Quite right John, nothing to worry about except that it put the fear into our Englishman. A couple of days later a fisherman caught a large bull shark in little more than a gutter 15km upstream from Noosa, and it was all over the news. The next morning we had the beach to ourselves, it was drizzling, overcast, a bit foggy. Perfect shark attack conditions.
"Why are we the only ones here?" a worried Scotty asked, lying on his board with his legs in the air.
"Just lucky, I reckon," I replied. I much prefer shark rage to surf rage.
As scared as he was of sharks, he was terrified of spiders, a real arachnophobe. So, as if on script one morning a large redback crawled out of my wetsuit as I was about to put it on.
It must have sought shelter there from the incessant rain while it was hanging on the line.
Scotty's eyes made him look like ET as he took in the black body with the blood-red slash on its bum.
"What will we do with it? Kill it?"' he inquired as I looked around the carpark.
He was horrified when I found what I was looking for – a car with NSW number plates – and put the spider on it. I had to explain about State of Origin.

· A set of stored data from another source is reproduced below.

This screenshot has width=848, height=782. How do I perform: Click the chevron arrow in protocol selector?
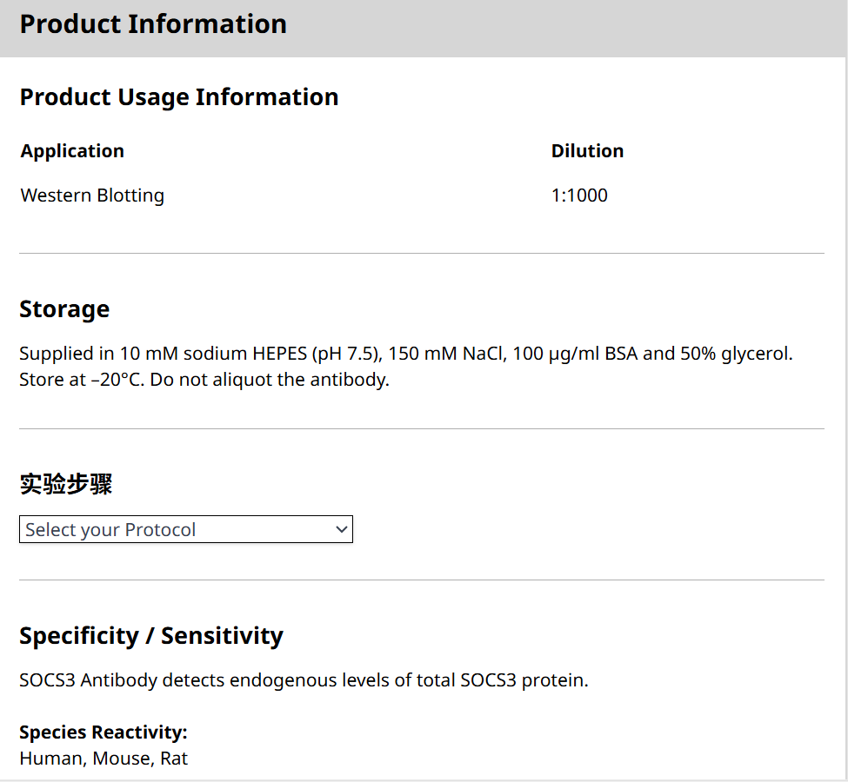coord(341,530)
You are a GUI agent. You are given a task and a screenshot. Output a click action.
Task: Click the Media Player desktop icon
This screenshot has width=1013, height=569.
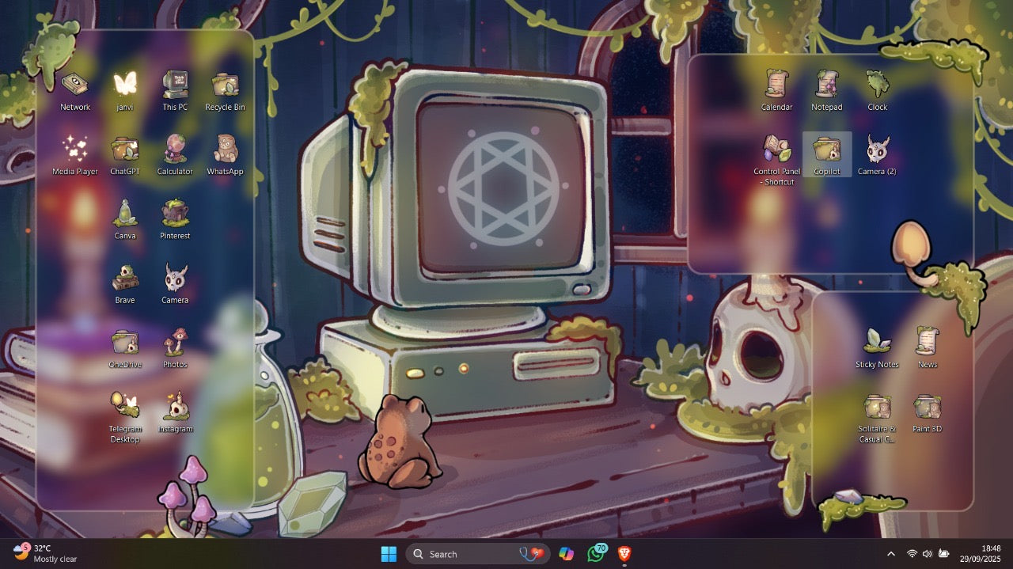point(75,150)
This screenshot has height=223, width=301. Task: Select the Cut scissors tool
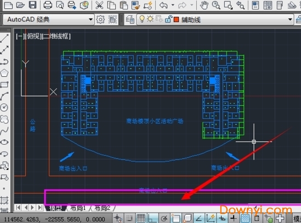99,5
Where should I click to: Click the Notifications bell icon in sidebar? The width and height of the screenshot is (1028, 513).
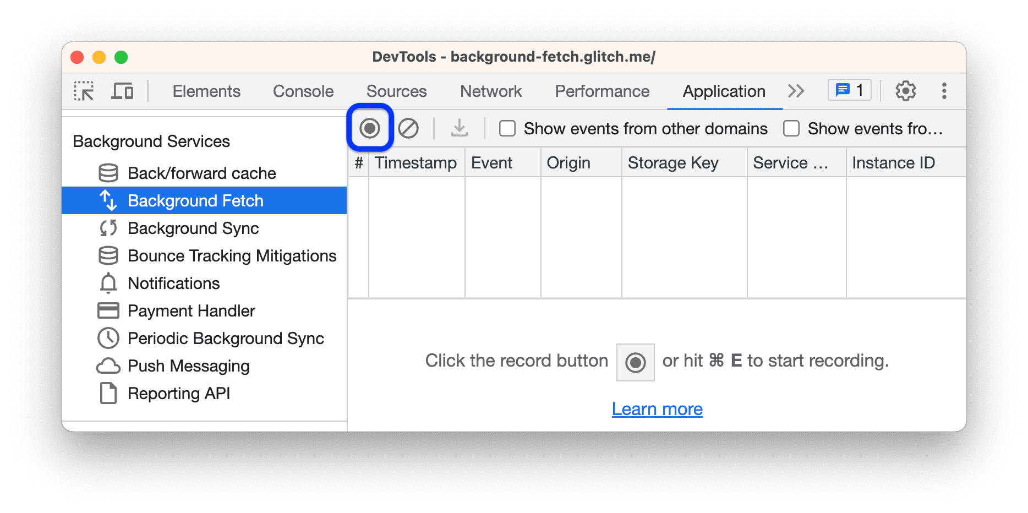[108, 283]
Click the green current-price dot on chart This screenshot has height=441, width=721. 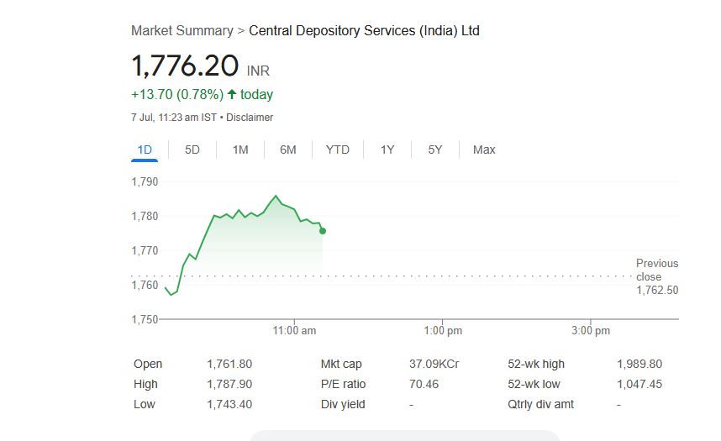[323, 231]
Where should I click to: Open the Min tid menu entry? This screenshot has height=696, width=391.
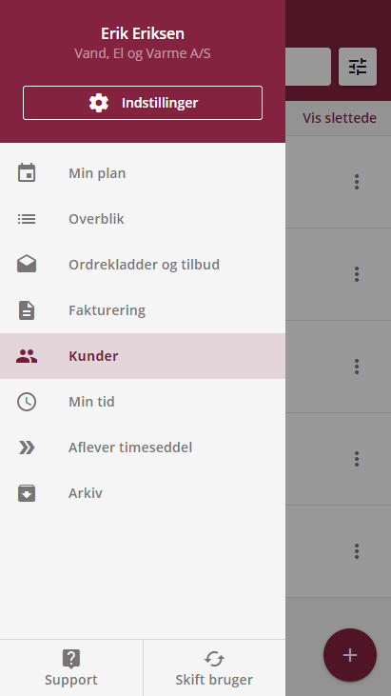point(143,402)
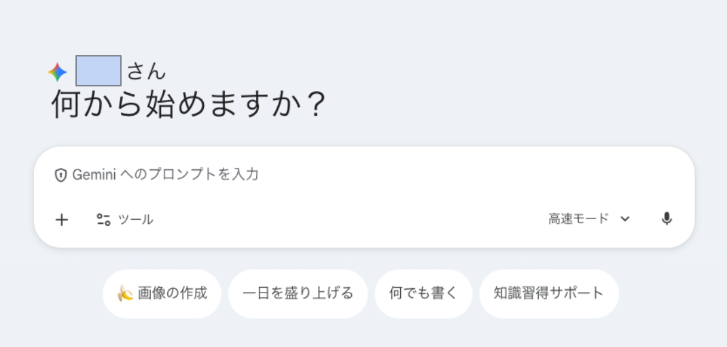
Task: Click the word Gemini in the placeholder
Action: pyautogui.click(x=94, y=175)
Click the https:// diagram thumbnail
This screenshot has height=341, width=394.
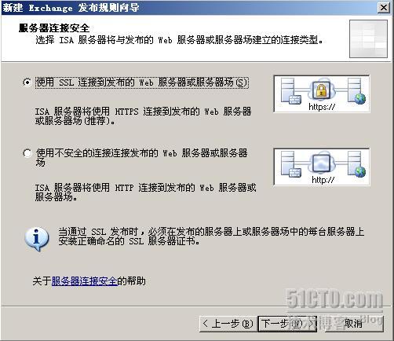tap(322, 94)
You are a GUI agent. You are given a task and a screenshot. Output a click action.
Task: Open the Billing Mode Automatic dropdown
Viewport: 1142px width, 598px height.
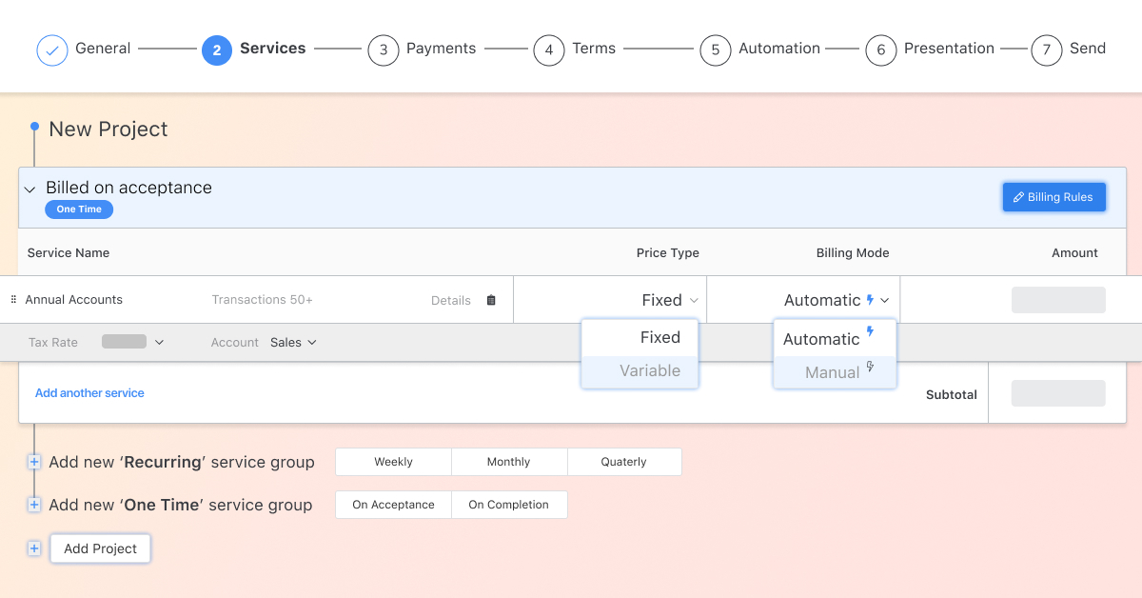point(836,300)
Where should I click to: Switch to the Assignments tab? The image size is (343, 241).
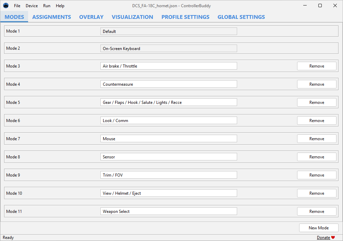tap(51, 17)
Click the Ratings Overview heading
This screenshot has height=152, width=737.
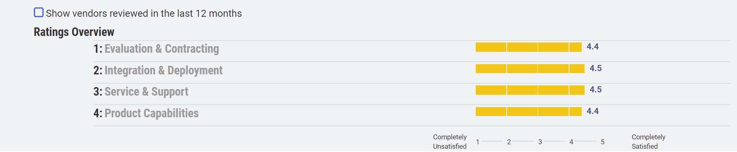pos(74,32)
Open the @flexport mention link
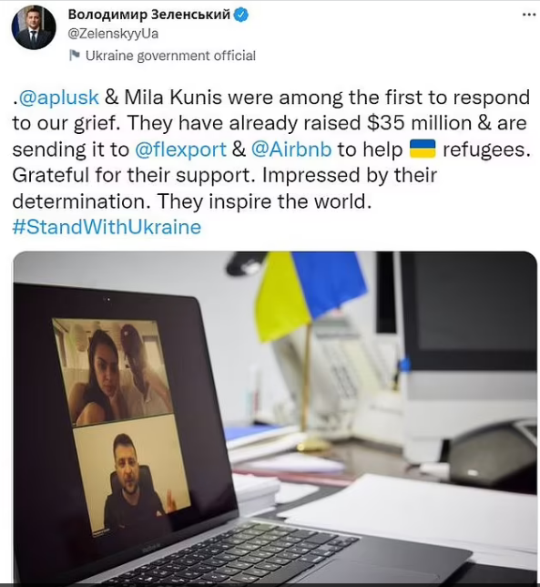540x587 pixels. pos(180,149)
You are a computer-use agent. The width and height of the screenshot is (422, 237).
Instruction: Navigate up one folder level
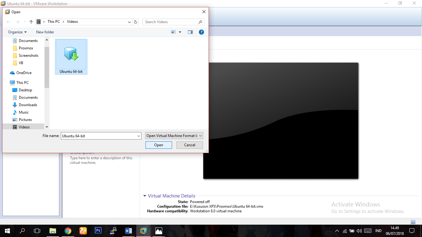(31, 22)
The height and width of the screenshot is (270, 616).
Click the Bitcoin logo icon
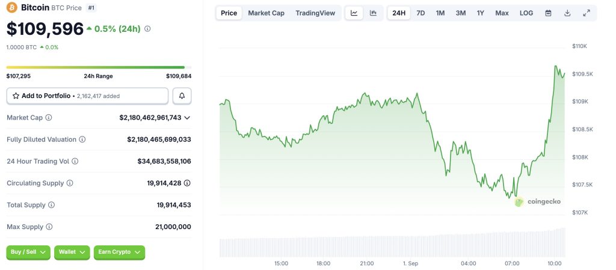(11, 8)
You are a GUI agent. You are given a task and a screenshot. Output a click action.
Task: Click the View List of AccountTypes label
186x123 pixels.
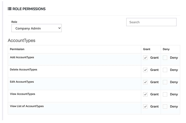[27, 106]
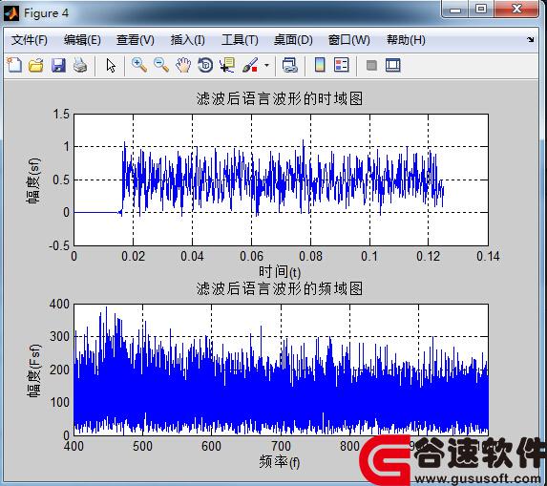The image size is (547, 486).
Task: Select the Rotate 3D tool
Action: pos(205,65)

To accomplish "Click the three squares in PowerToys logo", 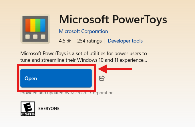I will (x=35, y=36).
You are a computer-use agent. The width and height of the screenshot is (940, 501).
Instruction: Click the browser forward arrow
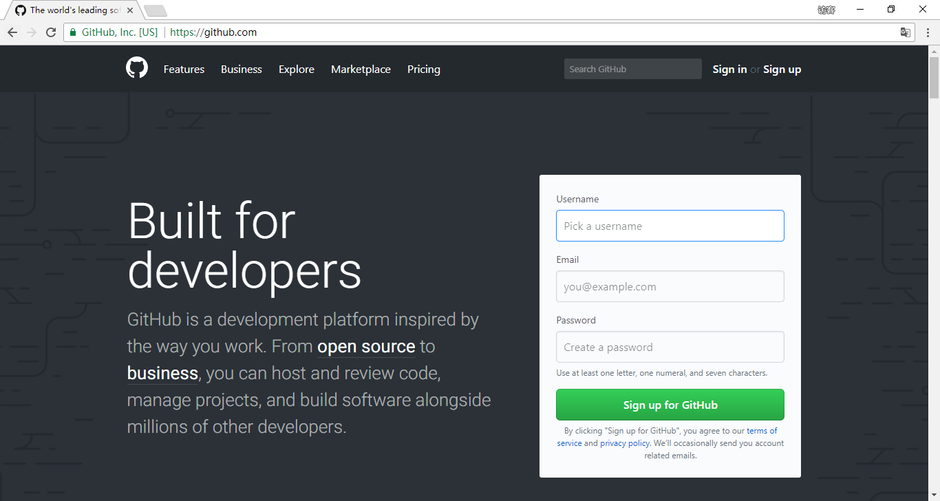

You wouldn't believe it, but on the front page of the next day's Clarence Valley Daily Examiner was a photo of a small but venomous snake that had been killed by a redback after it was caught in its web.
Scotty, by this time fearful about leaving his room, had also had to come to terms with what a box jellyfish was and the fact that one had nearly killed a young girl 20km from the sea in a central Queensland river. It took a lot to convince him that they didn't travel as far south as Yamba.
The several drownings that made the news over this period, while obviously tragic, were almost reassuring in that the victims did not die by fang or claw.
But it was the mad bat of the Town of 1770 that bit three people in unrelated attacks, and the description of it crawling down a tree branch with its glittering eyes fixed on its victims, that convinced Scotty that Australia was indeed a hellhole.Back in Brisbane, having a drink on the veranda, we watched the wonderful sight of the fruit bat colony at Enoggera take off for the evening feed, flying in their thousands over our house.Close to our house.......
The look on Scotty's face was priceless, his mind clearly mulling over the possibility that one of them would swoop for his jugular.
He and his family left soon after, sprinting for the plane with what I believe was uncalled-for haste.
I hope they don't go spreading any misconceptions about our wildlife.